Haluan Ideologi Pancasila adalah pedoman bagi cipta, rasa, karsa dan karya seluruh bangsa Indonesia dalam mencapai keadilan dan kesejahteraan sosial dengan semangat kekeluargaan dan gotong royong untuk mewujudkan suatu tata masyarakat Indonesia yang adil dan makmur berdasarkan ketuhanan, kemanusiaan, kesatuan, kerakyatan/demokrasi yang berkeadilan sosial. 

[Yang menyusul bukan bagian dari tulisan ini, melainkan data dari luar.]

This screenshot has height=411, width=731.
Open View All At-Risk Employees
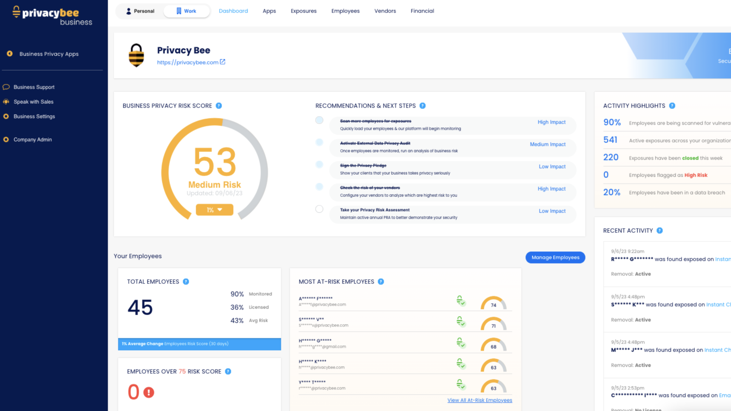point(479,400)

Fungsi ini menjadi tidak jelas dan mengalami distorsi karena yang diatur dalam HIP ini hanya sekedar demokrasi Pancasila di bidang politik dan perekonomian, bidang ideologi budaya, sosial, hankam tidak secara spesifik dibicarakan. Pengaturan kedua bidang itu terkesan seperti pengaturan di Garis-Garis Besar Haluan Negara (GBHN) yang di masa Orde Baru digunakan. Kalau demikian, mengapa kita tidak menerapkan kembali GBHN yang ditetapkan oleh MPR. Dan mengapa HIP harus pula menjadi UU? Bukankah lebih baik menjadi Ketetapan MPR sehingga pembahasannya lebih komprehensif karena melibatkan seluruh komponen bangsa, khususnya juga melibatkan DPD.

Dalam ketentuan umum HIP disebutkan bahwa
Demokrasi Pancasila adalah demokrasi politik dan demokrasi ekonomi yang berprinsip pada kedaulatan rakyat dalam penyelenggaraan negara berdasarkan nilai-nilai Pancasila, Undang-Undang Dasar Negara Republik Indonesia Tahun 1945 dan Negara Kesatuan Republik Indonesia yang ber-Bhineka Tunggal Ika. 

C. Pokok Pikiran HIP: Distorsi Sila-sila Pancasila

Pasal 3 (1) Pokok-pokok pikiran Haluan Ideologi Pancasila memiliki prinsip dasar yang meliputi: a. ketuhanan; b. kemanusiaan; c. kesatuan; d. kerakyatan/demokrasi; dan 
e. keadilan sosial. 

Pokok pikiran HIP ini mendistorsi sila-sila Pancasila karena hanya menyebutkan kata dasarnya. Seharusnya prinsip dasar HIP tetap sila-sila Pancasila yang utuh. Jadi harus: Ketuhanan Yang Maha Esa. Mengapa harus demikian? Karena ada konsep lain ketuhanan, yakni ketuhanan yang berkebudayaan seperti konsep Ir. Soekarno. Juga harus Kemanusiaan Yang Adil dan Beradab. Mengapa karena ada kemanusiaan ala komunisme (memasung HAM) dan liberalisme (pengutamaan HAM). Juga bukan kesatuan, tetapi Persatuan Indonesia, dan seterusnya. Kita tidak ingin sila yang sudah dasar itu diperas hingga dapat dimaknai secara berbeda. 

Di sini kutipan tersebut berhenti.